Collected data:
____________________
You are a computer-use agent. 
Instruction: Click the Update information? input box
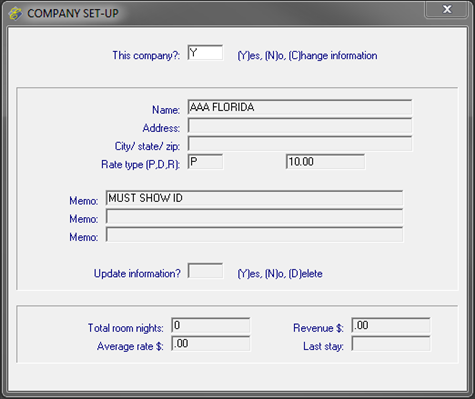coord(205,271)
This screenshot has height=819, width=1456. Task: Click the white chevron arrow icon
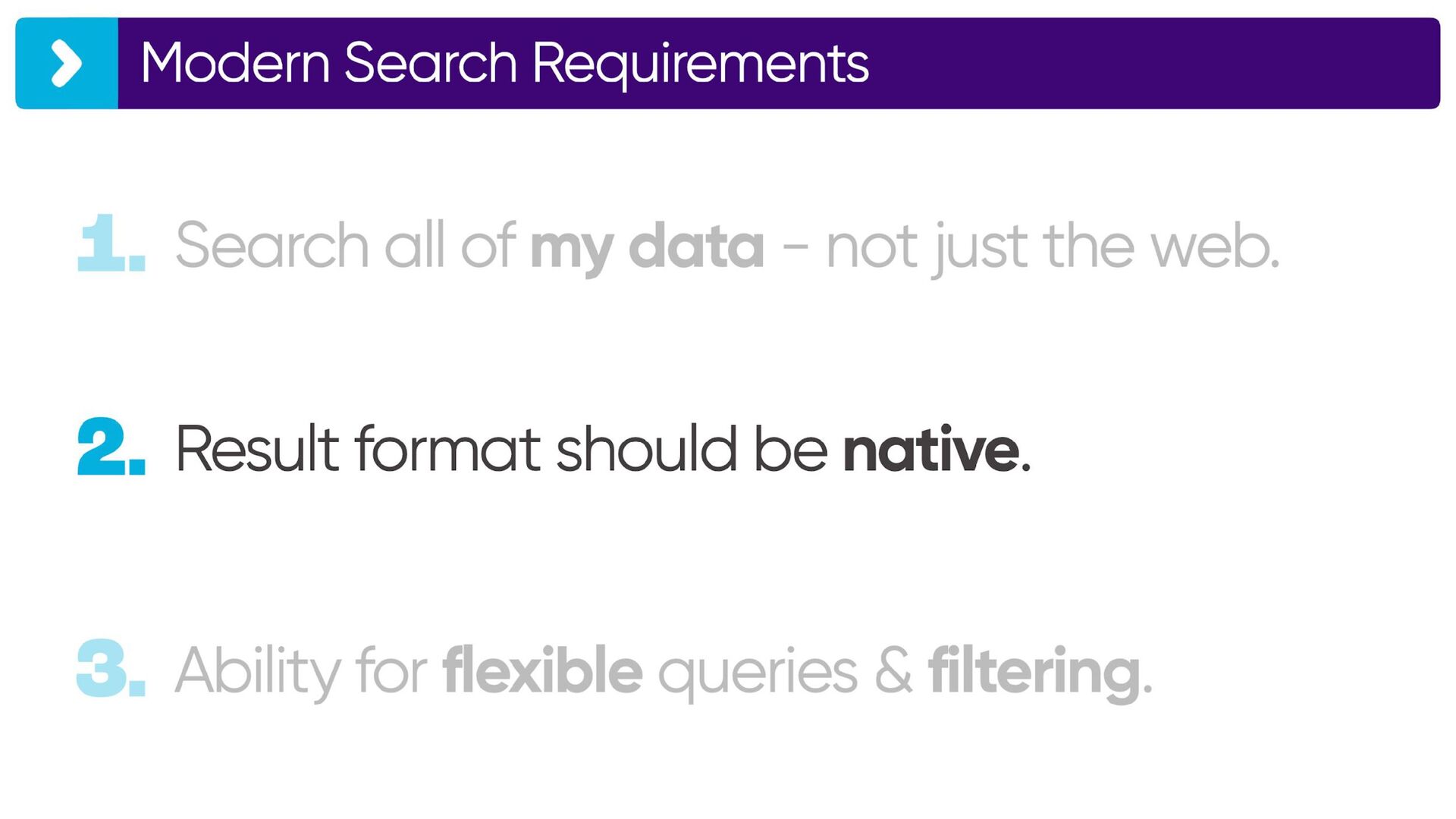(66, 64)
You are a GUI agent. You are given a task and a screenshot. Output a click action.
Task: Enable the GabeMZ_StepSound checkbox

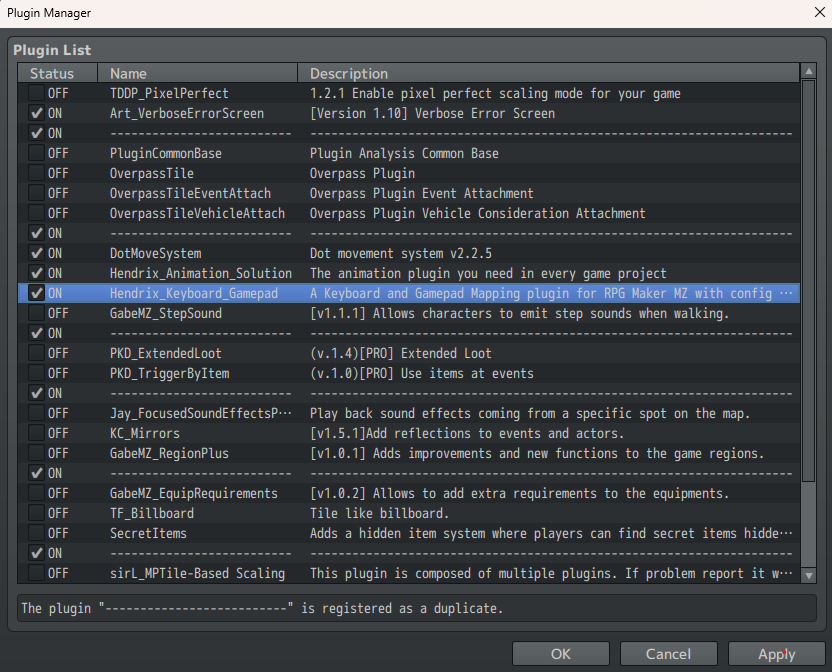click(x=36, y=313)
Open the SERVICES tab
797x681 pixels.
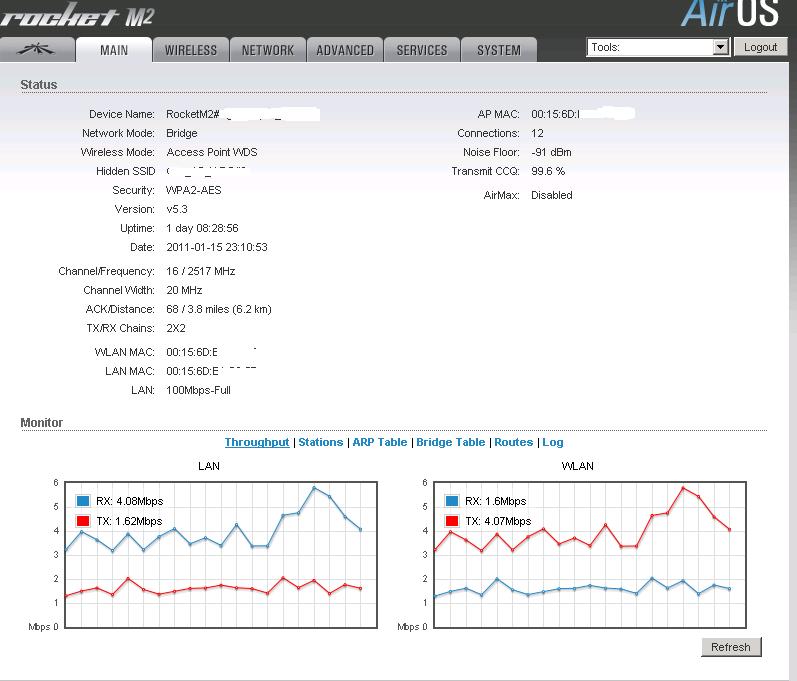pyautogui.click(x=423, y=50)
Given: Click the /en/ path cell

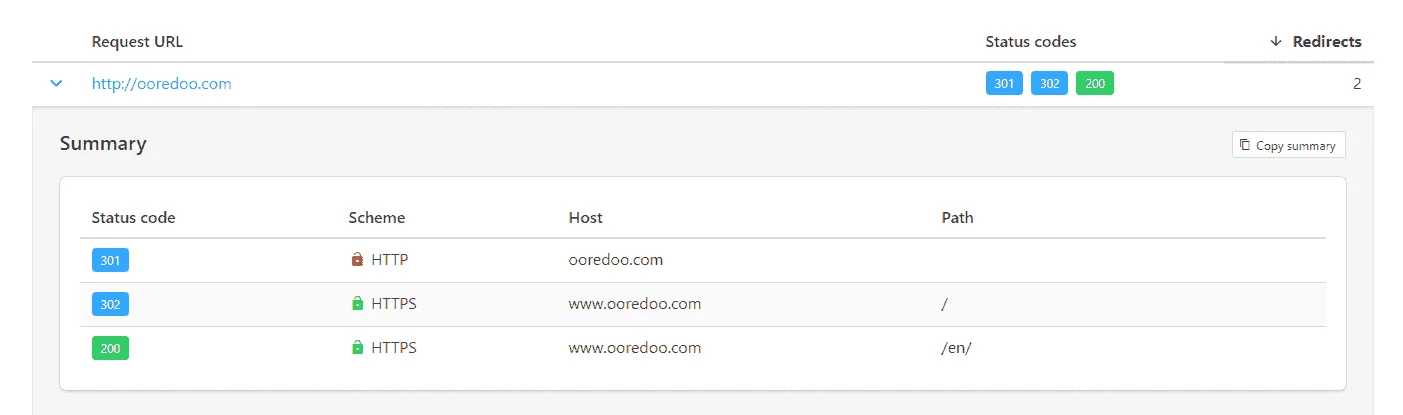Looking at the screenshot, I should point(958,348).
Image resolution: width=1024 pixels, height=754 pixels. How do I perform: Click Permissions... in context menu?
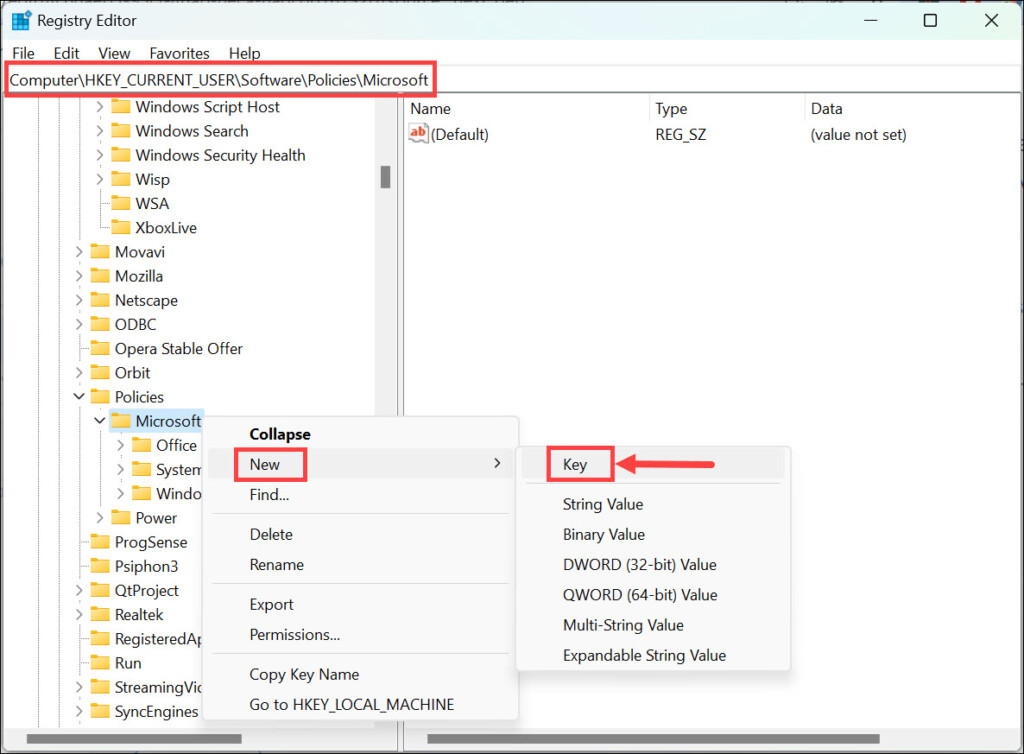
____________________
**WHAT YOU SHOULD DO**
Return each line of the data, keeping its wording exact and omitting pictures.

**ANSWER SECTION**
You are a computer-use agent. 
Instruction: Click the Update information? input box
coord(205,271)
This screenshot has height=819, width=1456. Task: Click the white chevron arrow icon
(66, 64)
You are a GUI agent. You are given a task and a screenshot. Output a click action.
Task: Enable the GabeMZ_StepSound checkbox

click(x=36, y=313)
Open the SERVICES tab
797x681 pixels.
pyautogui.click(x=423, y=50)
Given: Click the /en/ path cell

Looking at the screenshot, I should point(958,348).
Image resolution: width=1024 pixels, height=754 pixels. How do I perform: Click Permissions... in context menu?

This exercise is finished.